*Records to process*:
..............................

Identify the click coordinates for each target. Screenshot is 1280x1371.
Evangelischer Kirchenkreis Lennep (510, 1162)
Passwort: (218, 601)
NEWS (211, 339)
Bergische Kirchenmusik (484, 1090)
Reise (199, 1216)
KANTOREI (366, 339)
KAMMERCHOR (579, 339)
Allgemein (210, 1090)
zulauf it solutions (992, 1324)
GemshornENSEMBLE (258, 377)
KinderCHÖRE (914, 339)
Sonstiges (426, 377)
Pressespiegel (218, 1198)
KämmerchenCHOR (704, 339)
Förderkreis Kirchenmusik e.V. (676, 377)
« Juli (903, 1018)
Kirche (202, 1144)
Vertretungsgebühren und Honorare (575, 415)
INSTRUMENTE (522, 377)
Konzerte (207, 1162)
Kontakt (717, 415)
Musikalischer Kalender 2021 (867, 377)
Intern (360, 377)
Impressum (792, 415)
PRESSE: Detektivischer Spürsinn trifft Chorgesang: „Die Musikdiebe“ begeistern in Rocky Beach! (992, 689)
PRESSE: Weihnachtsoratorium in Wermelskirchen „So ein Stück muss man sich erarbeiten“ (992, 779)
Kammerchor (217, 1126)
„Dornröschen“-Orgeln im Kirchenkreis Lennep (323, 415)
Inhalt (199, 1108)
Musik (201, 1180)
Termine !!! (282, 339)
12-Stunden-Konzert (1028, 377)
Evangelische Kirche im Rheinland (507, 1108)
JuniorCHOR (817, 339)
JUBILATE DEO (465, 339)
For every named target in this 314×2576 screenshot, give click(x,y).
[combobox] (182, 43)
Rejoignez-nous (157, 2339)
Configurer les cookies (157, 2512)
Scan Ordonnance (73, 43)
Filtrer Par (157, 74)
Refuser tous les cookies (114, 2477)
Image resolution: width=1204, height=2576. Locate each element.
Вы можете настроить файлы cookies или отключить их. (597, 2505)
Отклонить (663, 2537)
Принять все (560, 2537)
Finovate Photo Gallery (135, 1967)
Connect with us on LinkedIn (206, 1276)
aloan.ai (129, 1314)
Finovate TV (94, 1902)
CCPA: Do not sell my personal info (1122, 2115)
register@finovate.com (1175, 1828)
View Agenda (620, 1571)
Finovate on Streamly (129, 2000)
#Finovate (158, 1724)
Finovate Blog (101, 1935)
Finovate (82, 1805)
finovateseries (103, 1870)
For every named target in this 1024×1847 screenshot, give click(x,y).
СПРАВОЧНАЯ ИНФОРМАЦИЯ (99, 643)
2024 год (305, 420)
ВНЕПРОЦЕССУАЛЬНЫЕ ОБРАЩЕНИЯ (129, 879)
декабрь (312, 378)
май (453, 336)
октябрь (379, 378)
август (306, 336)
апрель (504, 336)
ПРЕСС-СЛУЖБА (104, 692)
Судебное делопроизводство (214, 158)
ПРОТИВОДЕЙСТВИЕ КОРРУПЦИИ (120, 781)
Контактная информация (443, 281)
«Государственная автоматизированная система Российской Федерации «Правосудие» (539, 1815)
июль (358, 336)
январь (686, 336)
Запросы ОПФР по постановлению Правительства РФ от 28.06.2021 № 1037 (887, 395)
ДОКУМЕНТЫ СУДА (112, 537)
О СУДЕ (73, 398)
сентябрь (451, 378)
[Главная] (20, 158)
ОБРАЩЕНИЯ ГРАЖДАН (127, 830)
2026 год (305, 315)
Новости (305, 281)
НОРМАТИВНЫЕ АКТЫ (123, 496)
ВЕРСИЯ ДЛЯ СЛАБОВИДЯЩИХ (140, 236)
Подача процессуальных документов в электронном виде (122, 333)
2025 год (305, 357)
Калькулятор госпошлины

..............................

Exactly how many lines of the records hold "Kirchenkreis"? Give the number without any words.

*Your solution*: 2